He rose and took his leave with a bow. Hui-pen and the old monk conducted him and the sergeant to the palanquin.

When they were carried back over the Rainbow Bridge, Judge Dee said to Sergeant Hoong, "I don't think we can expect Ma Joong and Chiao Tai back before nightfall. Let's make a detour along the shipyard and the wharf, outside the north gate."

Hoong gave the order to the bearers, and they were carried north along the city's second shopping street.

Outside the north gate a scene of bustling activity met their eyes. On the shipyard stood a number of hulks, supported by wooden props. Countless workmen, stripped to their loincloths, swarmed over and under the ships, and there was a loud din of shouted orders and hammer blows.

The judge had never been in a shipyard before. Walking with Hoong through the crowd, he watched everything with interest. At the end of the yard a large junk was lying turned on one side. Six workmen were lighting a grass fire under it. Koo Meng-pin and his manager, Kim Sang, were standing nearby talking to the foreman.

When Koo saw the judge and Hoong he hurriedly dismissed the foreman and carne limping toward them. Judge Dee inquired curiously what the workmen were doing.

"This is one of my largest ocean junks," Koo explained. "They have careened it far burning the weeds and barnacles that have collected on its keel, and which impede its speed. Presently they'll scrape it clean, then recaulk it." As the judge stepped nearer to watch them, Koo laid his hand on his arm. "Don't go nearer, your honor!" he warned. "A few years ago a beam burst loose through the heat, and fell on my right leg. The fracture never healed properly, that's why I have to support myself on this stick."

"It's a beautiful piece," the judge said with appreciation, "that speckled bamboo from the south is quite rare."

"Indeed," Koo replied, looking pleased. "It has acquired a good luster. But this kind of bamboo is really too thin for making canes, that's why I had to use two sticks, joined together." Then he went on in an undertone, "I was present at the session. Your honor's revelations have deeply disturbed me. It's terrible what my wife did, a disgrace for me and my, entire family."

"You shouldn't draw hasty conclusions, Mr. Koo," Judge Dee remarked. "I was careful to stress that the identity of the woman has not yet been established."

"I deeply appreciate your honor's discretion," Koo said hurriedly.

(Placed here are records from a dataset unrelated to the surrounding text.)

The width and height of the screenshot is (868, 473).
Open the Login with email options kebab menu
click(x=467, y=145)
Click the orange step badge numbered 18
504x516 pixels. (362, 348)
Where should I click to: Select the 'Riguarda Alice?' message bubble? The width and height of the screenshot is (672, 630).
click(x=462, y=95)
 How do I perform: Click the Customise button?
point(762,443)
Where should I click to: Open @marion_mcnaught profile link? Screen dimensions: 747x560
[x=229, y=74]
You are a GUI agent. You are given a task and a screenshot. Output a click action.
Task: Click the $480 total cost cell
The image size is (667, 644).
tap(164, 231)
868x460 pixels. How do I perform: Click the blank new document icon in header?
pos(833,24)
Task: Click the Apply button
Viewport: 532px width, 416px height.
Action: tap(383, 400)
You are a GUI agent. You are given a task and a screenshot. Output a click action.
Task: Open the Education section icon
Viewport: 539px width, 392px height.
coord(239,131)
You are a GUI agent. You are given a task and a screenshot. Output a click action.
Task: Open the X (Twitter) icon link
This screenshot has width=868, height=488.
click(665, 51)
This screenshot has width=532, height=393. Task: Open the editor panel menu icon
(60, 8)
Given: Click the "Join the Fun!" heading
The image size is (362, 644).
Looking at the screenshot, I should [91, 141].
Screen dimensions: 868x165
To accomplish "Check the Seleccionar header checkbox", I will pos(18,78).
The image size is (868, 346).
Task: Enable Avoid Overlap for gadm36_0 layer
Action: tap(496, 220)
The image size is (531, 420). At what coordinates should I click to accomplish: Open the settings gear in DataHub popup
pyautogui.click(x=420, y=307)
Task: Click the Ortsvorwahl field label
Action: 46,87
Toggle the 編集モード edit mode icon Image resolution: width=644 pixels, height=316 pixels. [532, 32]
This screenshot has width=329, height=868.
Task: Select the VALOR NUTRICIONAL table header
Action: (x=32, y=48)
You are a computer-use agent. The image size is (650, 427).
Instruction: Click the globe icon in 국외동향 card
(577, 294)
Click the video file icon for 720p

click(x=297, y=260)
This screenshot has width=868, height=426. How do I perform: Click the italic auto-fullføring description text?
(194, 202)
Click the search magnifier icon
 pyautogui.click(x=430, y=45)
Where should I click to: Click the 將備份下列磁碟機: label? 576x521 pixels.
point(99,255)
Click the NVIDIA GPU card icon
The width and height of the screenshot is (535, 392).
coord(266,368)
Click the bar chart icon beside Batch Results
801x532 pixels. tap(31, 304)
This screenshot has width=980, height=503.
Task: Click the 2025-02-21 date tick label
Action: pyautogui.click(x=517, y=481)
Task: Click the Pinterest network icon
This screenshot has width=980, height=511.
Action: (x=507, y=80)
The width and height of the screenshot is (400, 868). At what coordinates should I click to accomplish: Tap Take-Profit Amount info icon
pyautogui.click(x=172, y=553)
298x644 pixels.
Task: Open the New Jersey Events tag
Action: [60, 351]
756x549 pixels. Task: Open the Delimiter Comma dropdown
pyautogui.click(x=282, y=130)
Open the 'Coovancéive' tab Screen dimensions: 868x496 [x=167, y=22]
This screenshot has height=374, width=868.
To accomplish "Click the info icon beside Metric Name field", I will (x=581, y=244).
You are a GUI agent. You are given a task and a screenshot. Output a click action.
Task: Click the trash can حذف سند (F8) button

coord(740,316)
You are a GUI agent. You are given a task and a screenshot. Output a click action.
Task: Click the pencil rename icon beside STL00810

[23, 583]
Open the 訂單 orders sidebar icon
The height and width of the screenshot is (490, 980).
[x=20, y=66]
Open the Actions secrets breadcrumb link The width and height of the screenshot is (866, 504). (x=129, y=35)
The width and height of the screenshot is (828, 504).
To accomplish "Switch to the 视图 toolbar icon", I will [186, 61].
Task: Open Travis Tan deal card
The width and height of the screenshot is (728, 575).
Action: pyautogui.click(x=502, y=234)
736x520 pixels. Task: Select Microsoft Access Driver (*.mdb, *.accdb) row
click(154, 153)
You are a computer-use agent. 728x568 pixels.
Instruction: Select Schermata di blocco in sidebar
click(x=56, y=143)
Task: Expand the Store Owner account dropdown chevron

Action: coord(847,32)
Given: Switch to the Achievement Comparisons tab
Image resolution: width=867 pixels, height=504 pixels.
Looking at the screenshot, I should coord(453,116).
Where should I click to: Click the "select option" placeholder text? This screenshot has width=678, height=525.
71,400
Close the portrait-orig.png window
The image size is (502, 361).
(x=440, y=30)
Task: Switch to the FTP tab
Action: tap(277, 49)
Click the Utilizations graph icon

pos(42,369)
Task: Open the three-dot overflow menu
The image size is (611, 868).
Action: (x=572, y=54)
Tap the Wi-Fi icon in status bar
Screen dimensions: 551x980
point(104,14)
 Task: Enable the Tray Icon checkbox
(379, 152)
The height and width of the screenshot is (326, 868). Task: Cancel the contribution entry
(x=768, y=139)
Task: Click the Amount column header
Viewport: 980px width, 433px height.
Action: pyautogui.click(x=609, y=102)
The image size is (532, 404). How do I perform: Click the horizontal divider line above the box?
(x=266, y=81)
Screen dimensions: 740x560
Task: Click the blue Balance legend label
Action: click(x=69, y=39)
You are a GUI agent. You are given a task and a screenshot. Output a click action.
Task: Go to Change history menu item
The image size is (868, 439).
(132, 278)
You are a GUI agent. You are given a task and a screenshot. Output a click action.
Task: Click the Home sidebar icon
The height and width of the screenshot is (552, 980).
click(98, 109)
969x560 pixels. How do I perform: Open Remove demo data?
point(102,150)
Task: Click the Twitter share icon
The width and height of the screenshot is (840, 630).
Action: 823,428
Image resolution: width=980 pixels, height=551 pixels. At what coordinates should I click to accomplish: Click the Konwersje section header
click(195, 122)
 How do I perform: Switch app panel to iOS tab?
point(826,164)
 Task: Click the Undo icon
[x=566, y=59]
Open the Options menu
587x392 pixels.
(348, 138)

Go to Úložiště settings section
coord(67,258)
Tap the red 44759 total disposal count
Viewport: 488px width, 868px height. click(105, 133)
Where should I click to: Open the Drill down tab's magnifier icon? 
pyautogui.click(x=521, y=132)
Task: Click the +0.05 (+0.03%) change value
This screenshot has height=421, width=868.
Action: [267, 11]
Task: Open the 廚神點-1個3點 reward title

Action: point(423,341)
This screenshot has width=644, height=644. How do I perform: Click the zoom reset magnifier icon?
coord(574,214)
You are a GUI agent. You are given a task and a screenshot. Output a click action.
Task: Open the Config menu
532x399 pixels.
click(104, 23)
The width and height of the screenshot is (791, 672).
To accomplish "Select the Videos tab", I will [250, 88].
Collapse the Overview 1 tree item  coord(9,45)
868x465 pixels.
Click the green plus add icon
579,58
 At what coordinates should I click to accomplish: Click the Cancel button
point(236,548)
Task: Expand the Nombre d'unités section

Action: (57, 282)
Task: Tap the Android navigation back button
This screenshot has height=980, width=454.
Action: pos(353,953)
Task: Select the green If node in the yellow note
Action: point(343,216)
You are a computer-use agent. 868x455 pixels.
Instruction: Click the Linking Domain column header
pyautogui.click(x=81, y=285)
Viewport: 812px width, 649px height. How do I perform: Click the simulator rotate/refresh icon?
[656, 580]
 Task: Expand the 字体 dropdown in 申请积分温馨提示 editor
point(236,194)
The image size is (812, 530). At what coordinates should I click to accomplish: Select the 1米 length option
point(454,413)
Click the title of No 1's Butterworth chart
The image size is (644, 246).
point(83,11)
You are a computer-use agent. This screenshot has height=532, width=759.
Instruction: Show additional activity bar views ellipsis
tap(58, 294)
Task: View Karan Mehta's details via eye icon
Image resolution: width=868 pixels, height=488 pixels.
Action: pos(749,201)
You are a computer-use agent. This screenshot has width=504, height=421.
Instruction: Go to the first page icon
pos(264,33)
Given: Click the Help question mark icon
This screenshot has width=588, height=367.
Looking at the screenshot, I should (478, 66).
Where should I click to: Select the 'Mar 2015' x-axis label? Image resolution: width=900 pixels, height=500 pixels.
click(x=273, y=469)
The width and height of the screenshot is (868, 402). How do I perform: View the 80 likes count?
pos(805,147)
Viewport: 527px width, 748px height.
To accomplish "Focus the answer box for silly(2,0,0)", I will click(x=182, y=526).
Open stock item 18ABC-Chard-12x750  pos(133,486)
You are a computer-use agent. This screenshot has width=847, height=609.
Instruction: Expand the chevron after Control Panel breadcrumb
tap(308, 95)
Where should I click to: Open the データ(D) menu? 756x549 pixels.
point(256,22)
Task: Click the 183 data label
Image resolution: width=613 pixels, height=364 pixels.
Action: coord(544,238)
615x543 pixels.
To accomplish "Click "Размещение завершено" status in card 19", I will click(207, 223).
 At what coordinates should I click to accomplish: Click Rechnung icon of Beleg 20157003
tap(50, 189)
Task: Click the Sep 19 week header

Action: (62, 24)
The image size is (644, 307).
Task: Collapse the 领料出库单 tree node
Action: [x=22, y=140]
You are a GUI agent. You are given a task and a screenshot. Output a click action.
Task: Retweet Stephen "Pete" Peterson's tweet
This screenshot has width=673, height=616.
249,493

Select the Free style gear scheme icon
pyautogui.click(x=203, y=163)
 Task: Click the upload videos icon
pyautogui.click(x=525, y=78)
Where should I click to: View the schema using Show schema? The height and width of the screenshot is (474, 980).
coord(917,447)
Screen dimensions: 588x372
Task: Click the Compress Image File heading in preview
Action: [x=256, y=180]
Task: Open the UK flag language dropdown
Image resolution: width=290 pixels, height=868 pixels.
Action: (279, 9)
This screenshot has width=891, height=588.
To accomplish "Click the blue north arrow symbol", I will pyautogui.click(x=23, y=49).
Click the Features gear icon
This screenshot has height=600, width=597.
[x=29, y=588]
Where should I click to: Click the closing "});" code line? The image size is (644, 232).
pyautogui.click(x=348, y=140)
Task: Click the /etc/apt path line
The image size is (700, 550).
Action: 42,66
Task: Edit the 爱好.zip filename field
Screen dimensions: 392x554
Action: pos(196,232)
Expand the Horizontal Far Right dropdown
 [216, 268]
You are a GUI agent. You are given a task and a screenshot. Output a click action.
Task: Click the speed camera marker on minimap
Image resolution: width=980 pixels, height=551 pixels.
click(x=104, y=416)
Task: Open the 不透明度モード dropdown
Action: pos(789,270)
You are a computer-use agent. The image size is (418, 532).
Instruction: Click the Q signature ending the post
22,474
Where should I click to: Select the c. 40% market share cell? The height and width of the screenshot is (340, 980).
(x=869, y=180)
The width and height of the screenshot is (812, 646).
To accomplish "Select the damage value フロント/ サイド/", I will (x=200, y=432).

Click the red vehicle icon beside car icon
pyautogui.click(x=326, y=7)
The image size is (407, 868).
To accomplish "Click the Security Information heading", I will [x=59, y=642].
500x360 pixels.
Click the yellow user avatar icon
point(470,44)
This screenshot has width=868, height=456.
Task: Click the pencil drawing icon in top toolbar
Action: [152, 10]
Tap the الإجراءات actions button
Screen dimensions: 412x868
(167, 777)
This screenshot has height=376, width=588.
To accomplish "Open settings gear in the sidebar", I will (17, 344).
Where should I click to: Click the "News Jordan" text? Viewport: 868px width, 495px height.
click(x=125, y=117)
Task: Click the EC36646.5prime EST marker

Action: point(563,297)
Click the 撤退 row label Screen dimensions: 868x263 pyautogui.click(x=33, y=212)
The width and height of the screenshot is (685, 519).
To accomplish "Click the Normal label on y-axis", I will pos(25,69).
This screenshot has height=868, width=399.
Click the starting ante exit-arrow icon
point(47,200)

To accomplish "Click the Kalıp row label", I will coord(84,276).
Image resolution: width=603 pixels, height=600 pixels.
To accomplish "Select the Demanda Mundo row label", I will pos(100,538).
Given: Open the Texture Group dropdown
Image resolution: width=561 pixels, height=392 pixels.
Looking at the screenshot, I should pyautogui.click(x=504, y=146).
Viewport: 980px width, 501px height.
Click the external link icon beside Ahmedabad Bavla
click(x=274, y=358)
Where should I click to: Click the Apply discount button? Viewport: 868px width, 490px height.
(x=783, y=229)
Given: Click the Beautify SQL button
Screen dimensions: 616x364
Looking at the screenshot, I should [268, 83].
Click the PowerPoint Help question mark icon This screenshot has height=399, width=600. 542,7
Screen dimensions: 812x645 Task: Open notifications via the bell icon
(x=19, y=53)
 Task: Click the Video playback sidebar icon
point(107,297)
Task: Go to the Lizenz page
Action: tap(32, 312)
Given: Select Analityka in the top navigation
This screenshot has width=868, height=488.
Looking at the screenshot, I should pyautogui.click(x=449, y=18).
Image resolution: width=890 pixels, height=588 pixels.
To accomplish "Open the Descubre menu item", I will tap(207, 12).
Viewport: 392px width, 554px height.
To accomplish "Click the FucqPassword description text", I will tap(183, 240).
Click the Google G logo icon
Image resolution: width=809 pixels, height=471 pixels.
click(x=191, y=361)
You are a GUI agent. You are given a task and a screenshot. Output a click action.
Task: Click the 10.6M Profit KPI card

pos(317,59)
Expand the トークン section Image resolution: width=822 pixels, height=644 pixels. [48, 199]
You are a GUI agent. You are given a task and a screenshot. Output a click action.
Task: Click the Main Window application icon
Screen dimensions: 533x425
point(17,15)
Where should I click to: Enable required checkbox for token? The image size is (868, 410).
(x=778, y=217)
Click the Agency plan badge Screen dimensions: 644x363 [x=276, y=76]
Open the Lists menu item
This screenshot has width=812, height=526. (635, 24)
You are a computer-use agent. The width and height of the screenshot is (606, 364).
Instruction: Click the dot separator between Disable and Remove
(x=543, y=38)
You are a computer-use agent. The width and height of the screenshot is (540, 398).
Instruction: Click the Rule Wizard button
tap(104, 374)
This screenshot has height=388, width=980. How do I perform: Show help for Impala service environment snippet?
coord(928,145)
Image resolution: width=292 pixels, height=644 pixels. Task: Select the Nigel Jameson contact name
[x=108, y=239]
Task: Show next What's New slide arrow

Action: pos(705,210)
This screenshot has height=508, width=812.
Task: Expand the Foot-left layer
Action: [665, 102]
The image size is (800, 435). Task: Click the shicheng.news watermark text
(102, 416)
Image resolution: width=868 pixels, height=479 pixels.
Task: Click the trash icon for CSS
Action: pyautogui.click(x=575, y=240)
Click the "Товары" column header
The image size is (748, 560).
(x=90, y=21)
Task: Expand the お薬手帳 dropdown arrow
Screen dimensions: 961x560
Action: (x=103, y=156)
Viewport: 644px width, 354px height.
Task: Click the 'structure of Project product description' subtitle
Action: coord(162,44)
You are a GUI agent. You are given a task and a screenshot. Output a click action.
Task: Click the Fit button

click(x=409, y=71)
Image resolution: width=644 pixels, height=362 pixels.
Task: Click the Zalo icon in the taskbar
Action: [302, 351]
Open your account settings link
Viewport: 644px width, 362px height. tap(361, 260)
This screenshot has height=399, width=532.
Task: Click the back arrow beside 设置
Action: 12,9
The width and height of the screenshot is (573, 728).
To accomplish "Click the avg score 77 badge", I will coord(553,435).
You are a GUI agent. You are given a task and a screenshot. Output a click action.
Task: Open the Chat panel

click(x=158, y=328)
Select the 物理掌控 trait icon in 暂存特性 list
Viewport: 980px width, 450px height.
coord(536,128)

He cast a quick glance at Kim Sang and Sergeant Hoong.

"Do you recognize," the judge asked, "this handkerchief?"

Koo gave the embroidered piece of silk which judge Dee took from his sleeve a cursory look.

"Of course," he answered. "That's one of a set I gave my wife as a present. Where did your honor find it?"

"By the roadside, near the deserted temple," Judge Dee said. "I thought-" Suddenly he fell silent. He remembered that he had forgotten to ask the abbot when and why that temple had been vacated. "Did you," he asked Koo, "hear the rumors about that temple? People say that it's haunted. That, of course, is nonsense. But if there are indeed nightly visitors, I must look into that; it is quite possible that impious monks of the White Cloud Temple are engaging in some secret mischief there. That would explain the presence of that monk near Fan's farm, perhaps he was on his way to the temple! Well, I had better go back to the White Cloud Temple and ask the abbot or Hui-pen about it. By the way, the abbot told me about your pious undertaking. The consecration has been set for tomorrow night, I shall gladly attend."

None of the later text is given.